How your body feels is data too
I’m a wellness writer, not a doctor, so I won’t pretend to tell you what fasting will do inside your cells. What I can say is that how you feel through a change like this is worth paying attention to. When I’ve experimented with a later first meal, I notice quickly whether I’m calm and clear or irritable and foggy by mid-morning. That feedback matters more than any headline.
Sleep is part of the picture too. Eating very late or going to bed genuinely hungry can nudge your rest around, and rest shapes appetite the next day. I’ve written before about the tangle between sleep and weight, and it’s relevant here. If a fasting window leaves you wired at night, that’s information, not a personal failing.

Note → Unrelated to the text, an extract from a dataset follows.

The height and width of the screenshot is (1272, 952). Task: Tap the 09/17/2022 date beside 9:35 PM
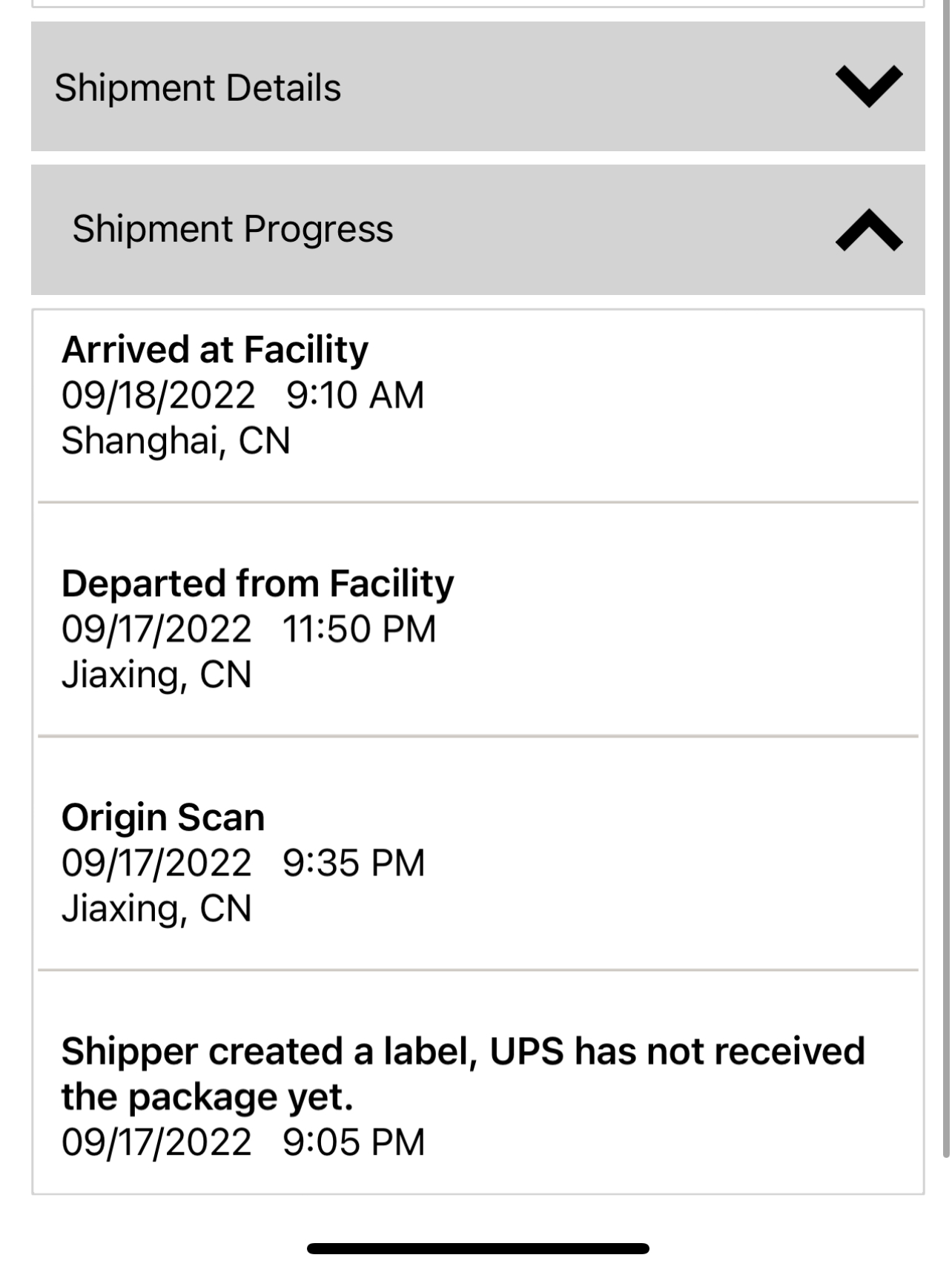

For anyone who tends to overthink food, I’d gently suggest reading up on the basics of good nutrition first. A pattern of eating only helps if the meals inside it are nourishing. And if stress is the thing driving your snacking rather than hunger, some honest ways to lower daily stress may do more than any window ever could.
Where I’d land on it
My own view, for what it’s worth, is that intermittent fasting is neither the secret weapon the headlines promise nor the danger some make it out to be. It’s a structure. For a person who thrives on structure, eats reasonably well, and has no medical reason to avoid it, it can be a tidy way to keep intake in check. For plenty of others it’s an unnecessary hurdle, and there’s no shame in choosing the slower, steadier path instead.
If you’re curious, the sensible move is to talk it over with your GP or an Accredited Practising Dietitian who knows your history, rather than a stranger on the internet, myself included. You can find level-headed background through Better Health Channel before you decide. And whatever you land on, keep the food itself good. That part never goes out of fashion.